### Data shown
========

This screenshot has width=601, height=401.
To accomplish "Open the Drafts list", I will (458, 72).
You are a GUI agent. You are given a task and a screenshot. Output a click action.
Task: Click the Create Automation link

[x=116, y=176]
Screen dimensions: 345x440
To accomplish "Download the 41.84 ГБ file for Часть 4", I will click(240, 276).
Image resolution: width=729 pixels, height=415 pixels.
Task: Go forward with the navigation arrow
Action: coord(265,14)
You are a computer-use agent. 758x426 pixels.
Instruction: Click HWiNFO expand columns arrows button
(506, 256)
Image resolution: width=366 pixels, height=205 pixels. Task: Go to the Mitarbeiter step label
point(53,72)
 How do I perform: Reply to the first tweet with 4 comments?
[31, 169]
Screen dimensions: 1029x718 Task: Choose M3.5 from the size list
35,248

========

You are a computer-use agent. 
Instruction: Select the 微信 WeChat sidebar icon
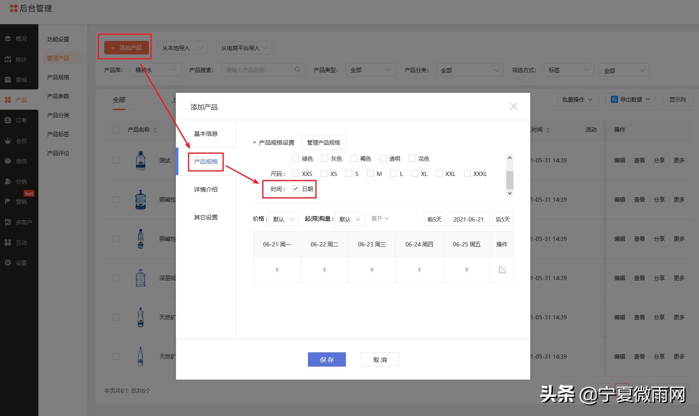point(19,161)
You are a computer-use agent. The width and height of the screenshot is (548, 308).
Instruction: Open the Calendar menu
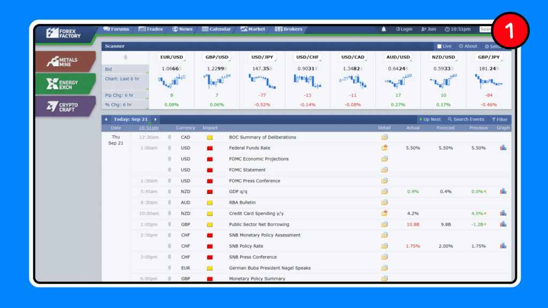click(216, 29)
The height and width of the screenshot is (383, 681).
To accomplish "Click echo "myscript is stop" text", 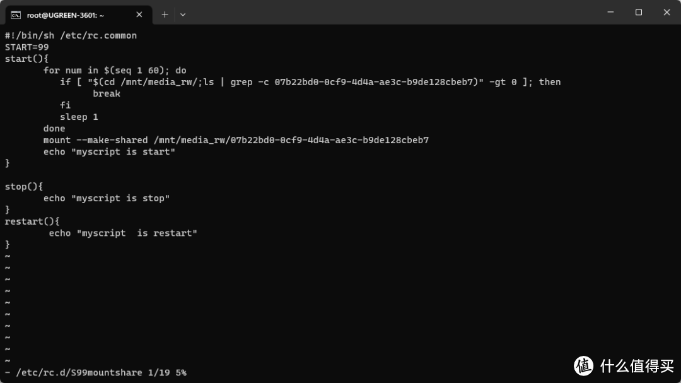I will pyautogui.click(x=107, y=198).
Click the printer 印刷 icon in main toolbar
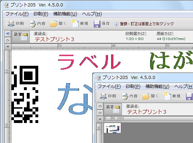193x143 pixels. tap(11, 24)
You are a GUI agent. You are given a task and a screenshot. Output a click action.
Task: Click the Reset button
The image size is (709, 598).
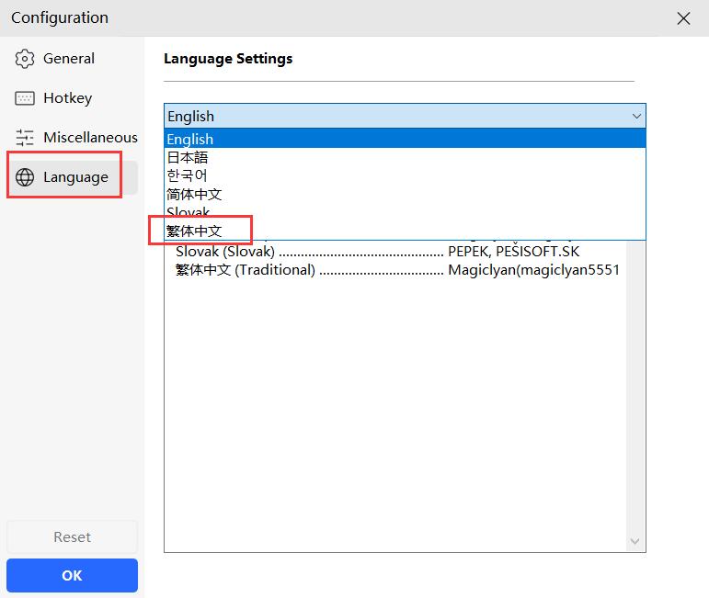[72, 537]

========

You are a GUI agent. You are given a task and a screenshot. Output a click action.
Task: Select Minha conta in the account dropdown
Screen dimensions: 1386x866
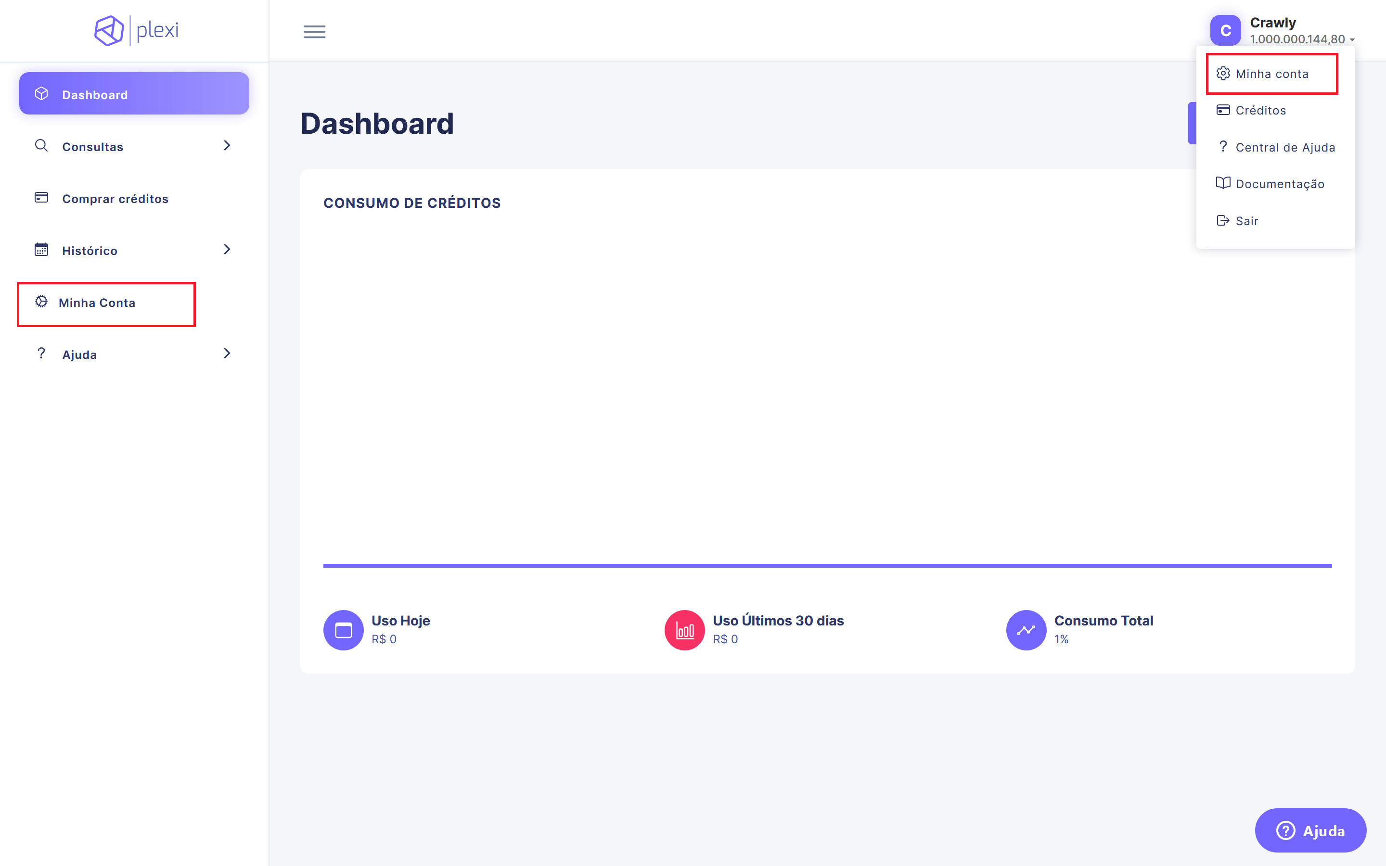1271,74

========

### Your goal
Pick out every line in the records that contains the string "button", and copy each of those lines.

### Solution below
Instruction: Click HWiNFO expand columns arrows button
Task: Click the Reset button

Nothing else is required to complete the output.